___ Given entries

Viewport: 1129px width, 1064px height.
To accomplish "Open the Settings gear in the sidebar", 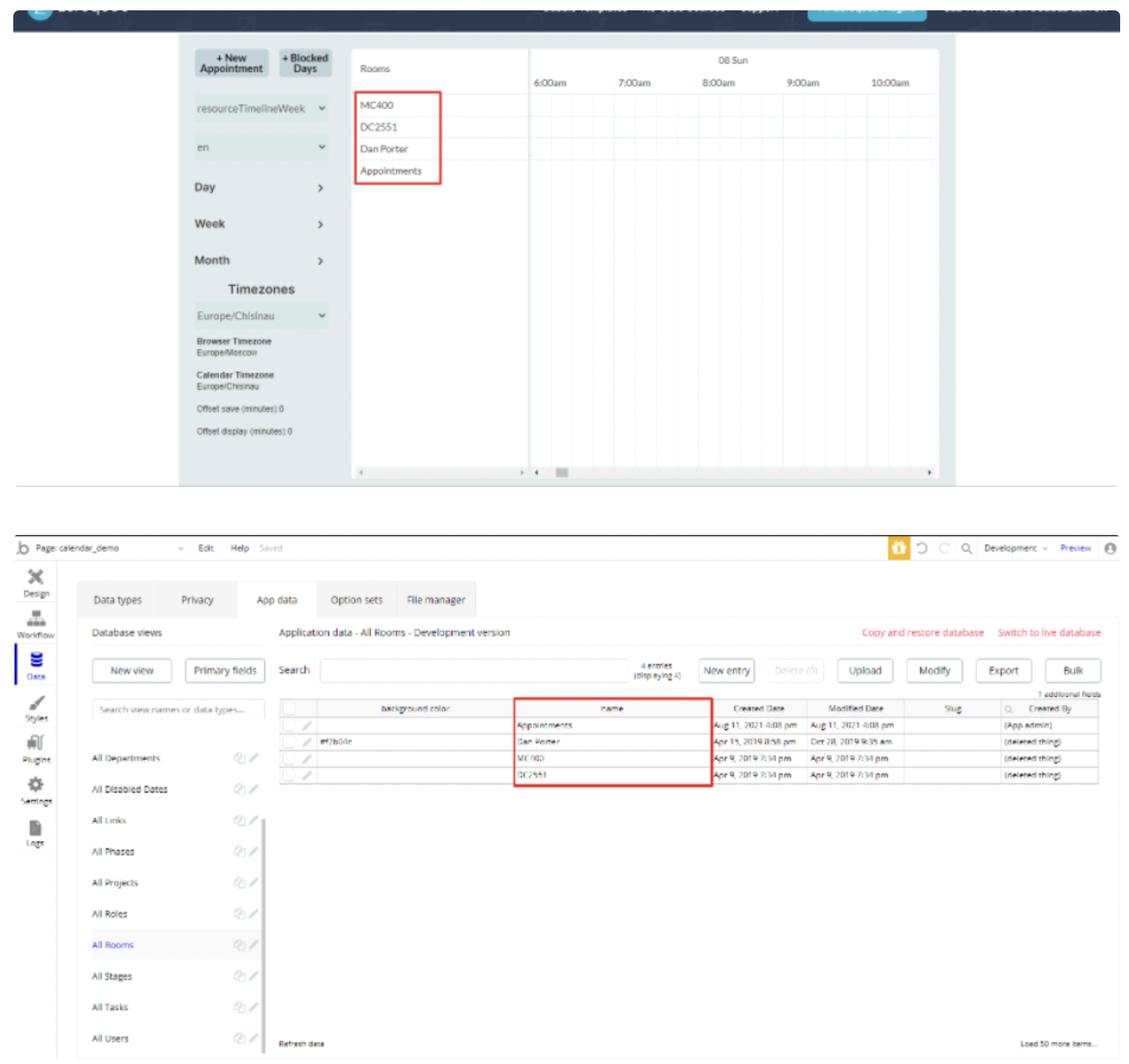I will pos(35,789).
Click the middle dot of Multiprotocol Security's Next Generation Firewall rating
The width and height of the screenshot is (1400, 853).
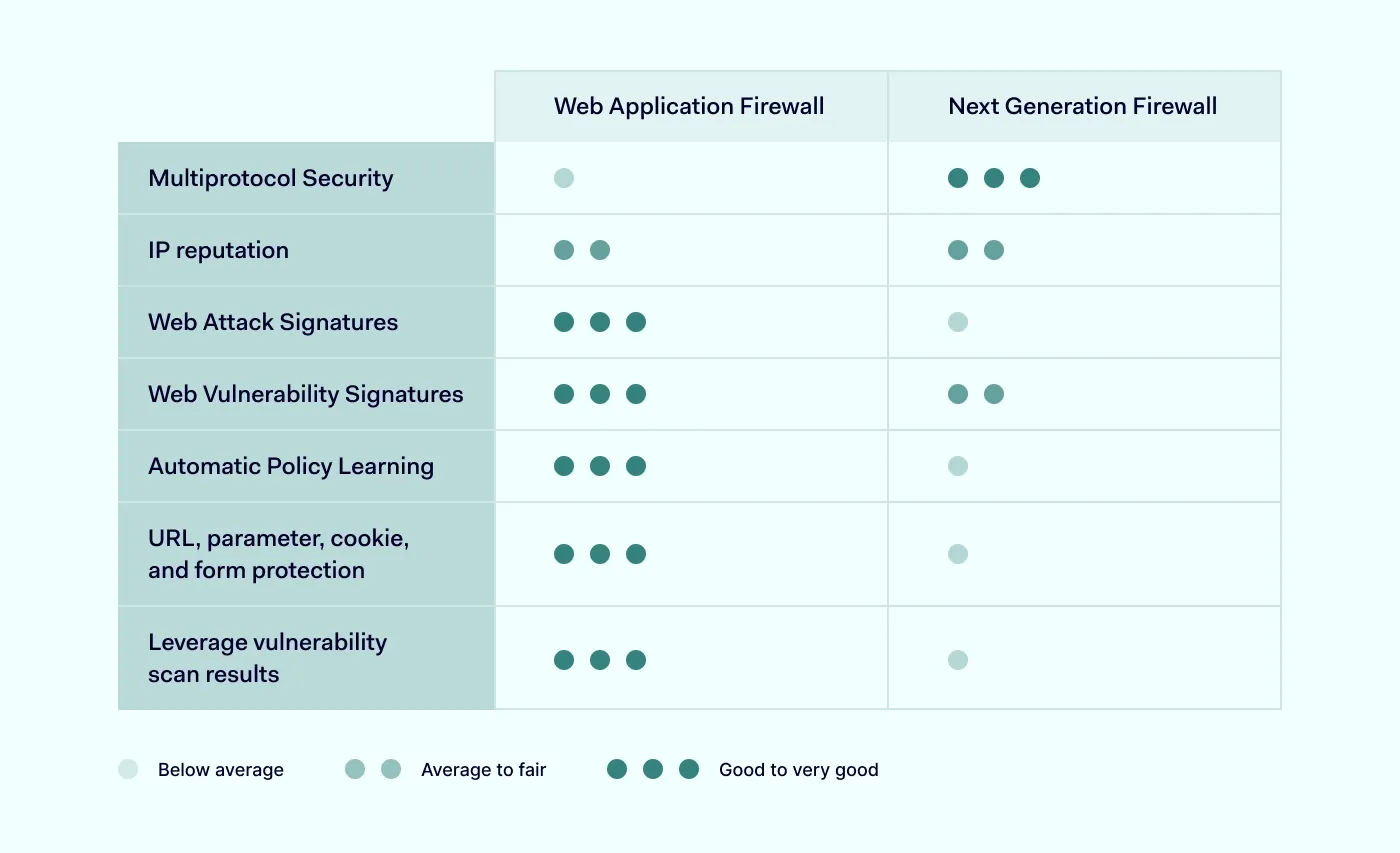tap(994, 178)
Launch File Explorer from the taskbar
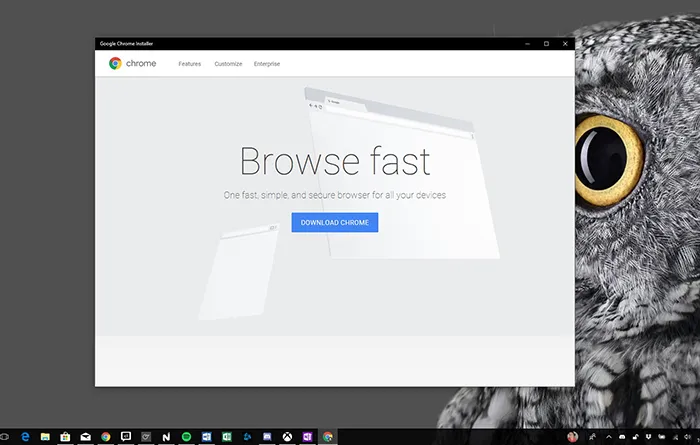The height and width of the screenshot is (445, 700). coord(45,437)
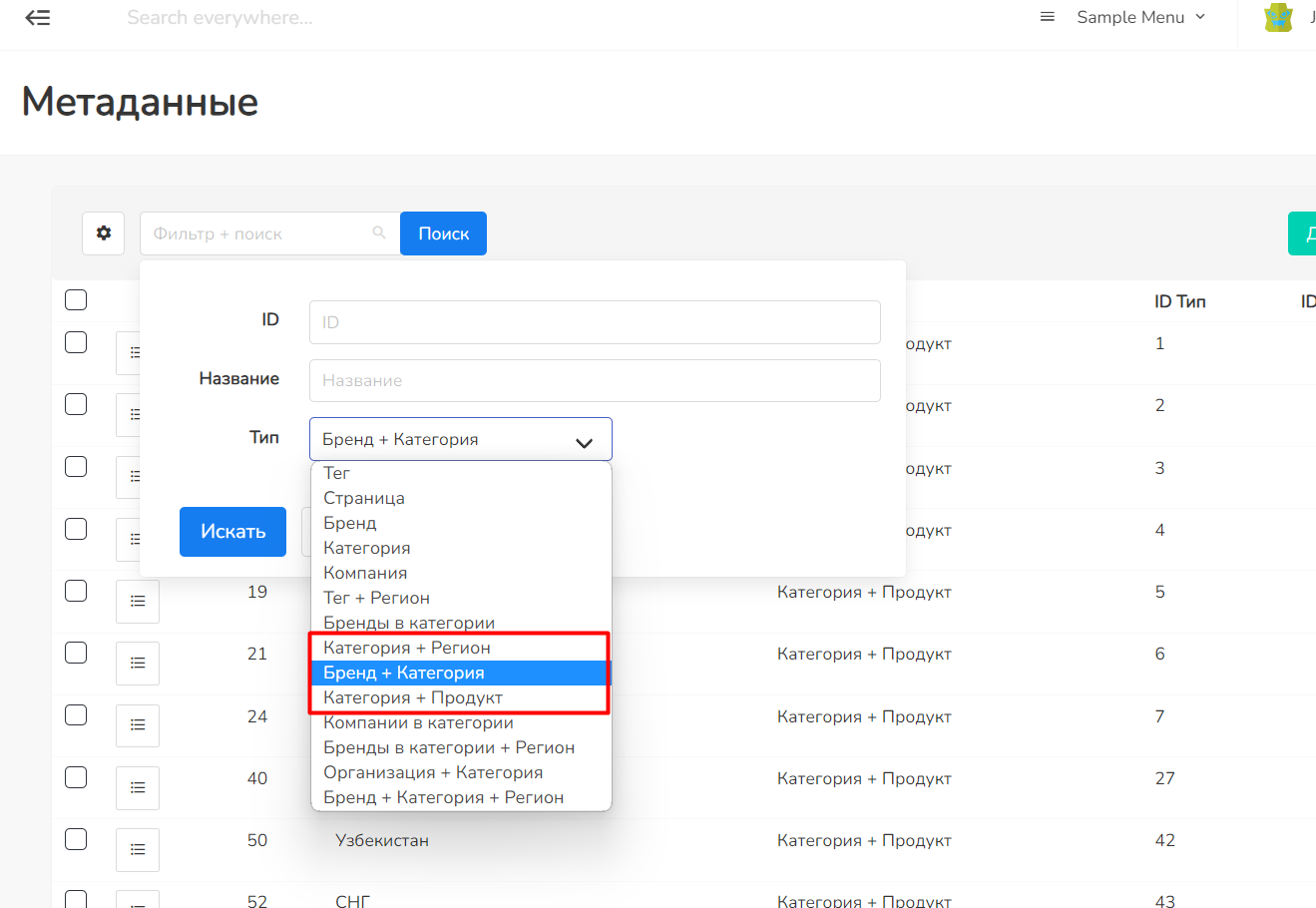Open list actions icon for row 40
The image size is (1316, 908).
[x=138, y=788]
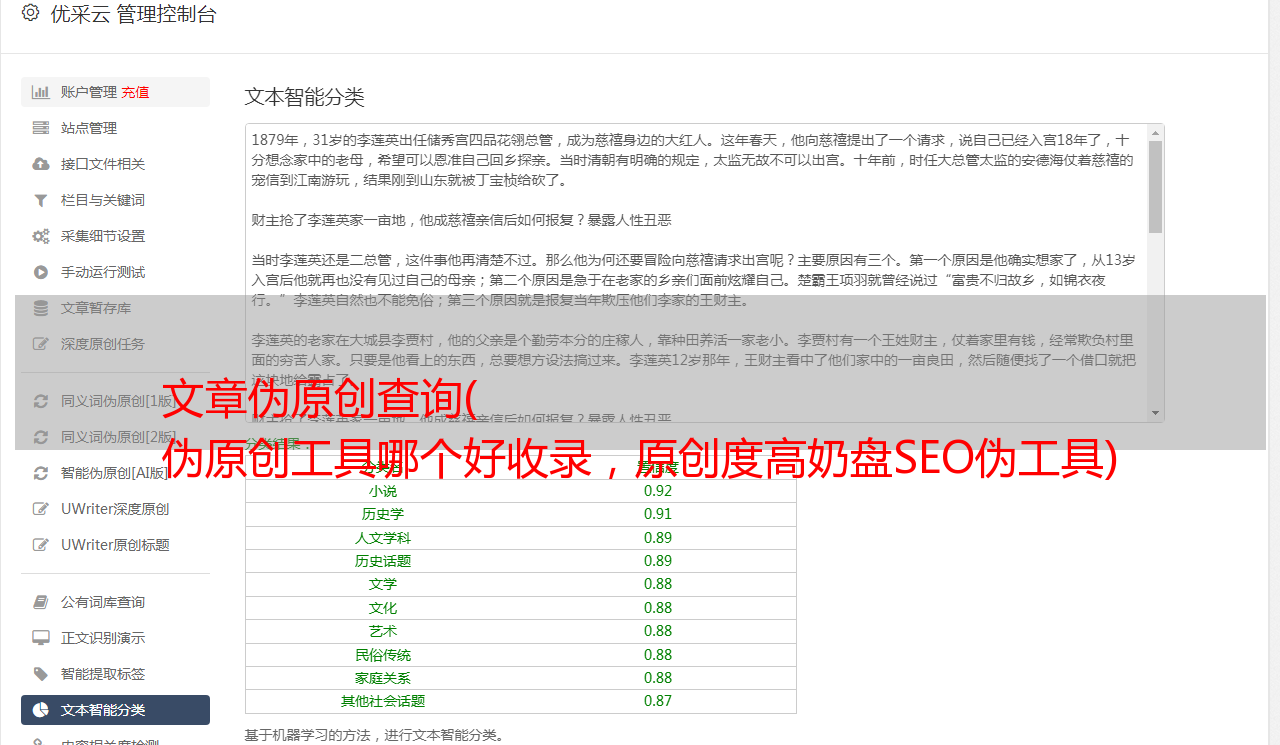Click the text area scroll-up arrow
The height and width of the screenshot is (745, 1280).
coord(1155,133)
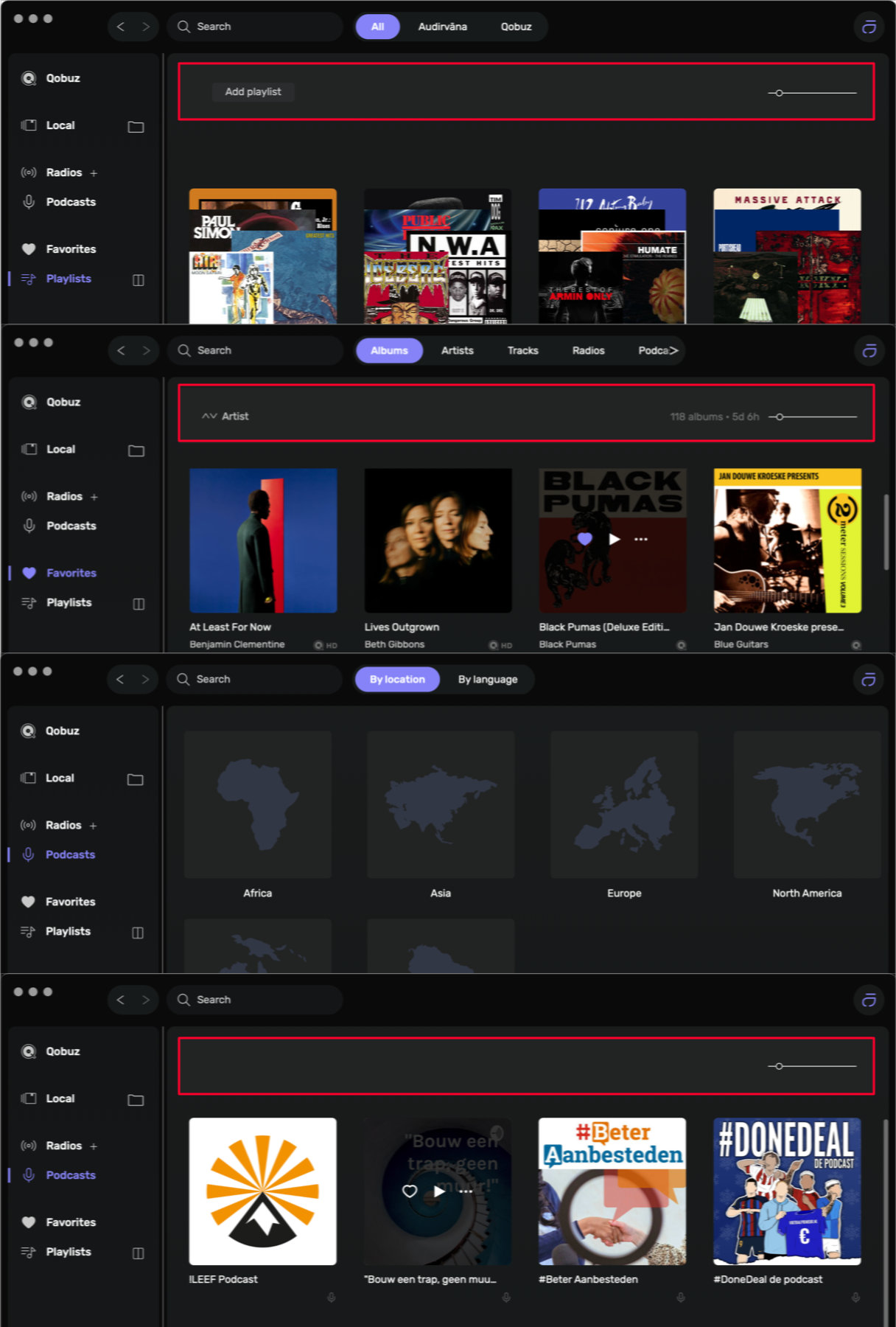Screen dimensions: 896x1327
Task: Select the All source filter
Action: (x=377, y=27)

______

*Task brief*
Give the records as a numbered list, starting at the line that contains "Click the middle" and ending at the last line of the records, with blank lines skipped. Leave the pictures out of the answer.

*Final answer*
1. Click the middle dot of Multiprotocol Security's Next Generation Firewall rating
2. The width and height of the screenshot is (1400, 853).
3. tap(994, 178)
4. Launch File Explorer from the taskbar
5. The height and width of the screenshot is (445, 700). coord(45,437)
6. Open list actions icon for row 40
7. The image size is (1316, 908).
8. [x=138, y=788]
9. Click the text area scroll-up arrow
10. The height and width of the screenshot is (745, 1280).
11. coord(1155,133)
12. Screen dimensions: 896x1327
13. Task: Select the All source filter
14. Action: (x=377, y=27)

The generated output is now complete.